Al bij al verloopt het vlotjes, vlotter dan verwacht. Ik stap terug naar ons hotel met onze vijf visa’s voor Vietnam op zak. Maar Ho Chi Min moet nog wachten. Eerst nog Thailand en Myanmar.

We bezoeken nog een boeddhistische tempel vooraleer we vertrekken uit Bangkok. Nog eentje, om het af te leren. Wat Traimit, met prachtig, hoog pagodedak en de grootste massief gouden boeddhabeeld ter wereld; vijf meter hoog en 5,5 ton. Het goud werd pas ontdekt in 1955, per abuis, tot dan toe mooi afgeschermd voor de begerige ogen van vijandige volkeren door een dikke laag plaaster.

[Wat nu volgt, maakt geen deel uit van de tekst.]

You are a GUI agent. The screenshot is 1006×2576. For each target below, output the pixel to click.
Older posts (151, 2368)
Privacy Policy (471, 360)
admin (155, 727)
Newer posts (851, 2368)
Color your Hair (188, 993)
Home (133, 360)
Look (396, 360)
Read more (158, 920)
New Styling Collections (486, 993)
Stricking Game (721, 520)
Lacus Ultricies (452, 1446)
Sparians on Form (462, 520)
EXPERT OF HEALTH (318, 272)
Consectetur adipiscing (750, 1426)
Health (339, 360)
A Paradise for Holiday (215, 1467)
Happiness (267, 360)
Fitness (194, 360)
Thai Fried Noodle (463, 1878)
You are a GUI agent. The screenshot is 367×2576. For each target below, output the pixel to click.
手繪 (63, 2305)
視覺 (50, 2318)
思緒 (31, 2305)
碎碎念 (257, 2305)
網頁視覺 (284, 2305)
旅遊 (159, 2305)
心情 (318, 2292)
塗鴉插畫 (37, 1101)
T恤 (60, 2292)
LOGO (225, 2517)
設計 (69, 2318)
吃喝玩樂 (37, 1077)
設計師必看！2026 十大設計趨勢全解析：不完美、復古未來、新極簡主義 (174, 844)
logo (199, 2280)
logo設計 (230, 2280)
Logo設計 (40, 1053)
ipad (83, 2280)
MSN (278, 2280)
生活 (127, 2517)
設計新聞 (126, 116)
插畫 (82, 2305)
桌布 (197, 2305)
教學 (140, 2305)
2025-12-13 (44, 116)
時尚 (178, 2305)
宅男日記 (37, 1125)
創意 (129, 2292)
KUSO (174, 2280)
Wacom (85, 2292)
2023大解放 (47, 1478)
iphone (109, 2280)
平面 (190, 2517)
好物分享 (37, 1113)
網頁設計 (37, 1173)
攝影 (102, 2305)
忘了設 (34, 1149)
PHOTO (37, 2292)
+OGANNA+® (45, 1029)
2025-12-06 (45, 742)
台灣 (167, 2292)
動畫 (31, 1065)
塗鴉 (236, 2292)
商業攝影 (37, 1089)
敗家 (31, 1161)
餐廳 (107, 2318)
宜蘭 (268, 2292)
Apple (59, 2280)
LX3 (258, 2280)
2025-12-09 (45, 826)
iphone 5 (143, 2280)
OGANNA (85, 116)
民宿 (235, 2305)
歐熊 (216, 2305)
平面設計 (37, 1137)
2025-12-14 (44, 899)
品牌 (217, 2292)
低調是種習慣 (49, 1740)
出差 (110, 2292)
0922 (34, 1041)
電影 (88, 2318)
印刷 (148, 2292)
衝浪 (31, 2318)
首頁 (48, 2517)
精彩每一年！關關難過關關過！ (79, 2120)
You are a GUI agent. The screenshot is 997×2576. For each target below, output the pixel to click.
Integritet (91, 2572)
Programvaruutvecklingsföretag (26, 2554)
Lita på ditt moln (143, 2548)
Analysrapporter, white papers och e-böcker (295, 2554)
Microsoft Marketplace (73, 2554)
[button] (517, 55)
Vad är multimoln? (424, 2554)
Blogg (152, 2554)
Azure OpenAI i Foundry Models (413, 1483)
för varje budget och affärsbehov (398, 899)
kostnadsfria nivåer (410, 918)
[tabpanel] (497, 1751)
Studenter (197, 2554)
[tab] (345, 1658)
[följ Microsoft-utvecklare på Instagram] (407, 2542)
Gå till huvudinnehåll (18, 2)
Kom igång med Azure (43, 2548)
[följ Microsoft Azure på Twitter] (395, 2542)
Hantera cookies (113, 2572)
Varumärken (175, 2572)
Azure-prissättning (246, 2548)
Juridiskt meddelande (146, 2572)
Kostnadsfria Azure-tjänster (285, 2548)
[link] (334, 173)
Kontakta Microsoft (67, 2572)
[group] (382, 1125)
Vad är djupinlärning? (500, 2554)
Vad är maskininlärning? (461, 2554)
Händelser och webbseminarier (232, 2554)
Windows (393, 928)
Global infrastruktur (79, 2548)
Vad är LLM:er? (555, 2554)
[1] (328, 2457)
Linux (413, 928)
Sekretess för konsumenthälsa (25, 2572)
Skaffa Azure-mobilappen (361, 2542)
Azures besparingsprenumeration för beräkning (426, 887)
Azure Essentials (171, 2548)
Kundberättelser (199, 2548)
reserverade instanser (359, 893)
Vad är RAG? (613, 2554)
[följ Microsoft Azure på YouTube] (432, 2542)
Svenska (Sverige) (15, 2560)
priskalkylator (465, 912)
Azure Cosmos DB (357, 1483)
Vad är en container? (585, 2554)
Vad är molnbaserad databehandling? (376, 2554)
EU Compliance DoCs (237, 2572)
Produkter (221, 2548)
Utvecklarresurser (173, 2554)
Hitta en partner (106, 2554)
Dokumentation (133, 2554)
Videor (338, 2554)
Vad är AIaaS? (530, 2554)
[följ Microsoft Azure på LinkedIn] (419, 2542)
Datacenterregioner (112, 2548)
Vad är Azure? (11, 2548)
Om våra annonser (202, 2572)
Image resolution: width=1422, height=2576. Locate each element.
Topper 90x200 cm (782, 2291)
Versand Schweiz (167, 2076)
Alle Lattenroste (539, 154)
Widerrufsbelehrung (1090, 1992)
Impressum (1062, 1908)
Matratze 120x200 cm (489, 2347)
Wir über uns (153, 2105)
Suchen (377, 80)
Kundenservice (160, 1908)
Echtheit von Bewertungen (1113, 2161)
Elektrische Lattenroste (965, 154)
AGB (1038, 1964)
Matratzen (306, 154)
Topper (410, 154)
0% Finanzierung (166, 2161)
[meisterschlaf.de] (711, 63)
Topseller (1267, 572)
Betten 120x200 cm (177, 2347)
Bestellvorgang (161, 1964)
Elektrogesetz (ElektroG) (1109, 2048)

Kanchanaburi en The Bridge over the River Kwai is onze volgende bestemming, met een stop bij de floating market van Damnoem Saduak. We vinden een taxi voor 1500 bath (ongeveer 38 euro), een goede prijs, de bellboy van ons hotel is verwonderd. Why so cheap, sir? We rijden door een lelijk landschap, geen grootse natuur, een viervaksbaan langs industrie, fabrieken, winkelcomplexen, elektrische centrales, vlakten waarop aan zoutwinning gedaan wordt, een aaneenschakeling van reclamepanelen, Tiger Beer, Isuzu, trucks, tractors, gevlochten manden, afbeeldingen van de koning en koningin, die op twintig jaar tijd geen rimpel bijgekregen hebben (maar dat is zo met goden), we passeren een paar politiecontroles, en genieten van de airco en van onze kinderen die, zoals het hoort, om de vijf minuten vragen of we er al zijn.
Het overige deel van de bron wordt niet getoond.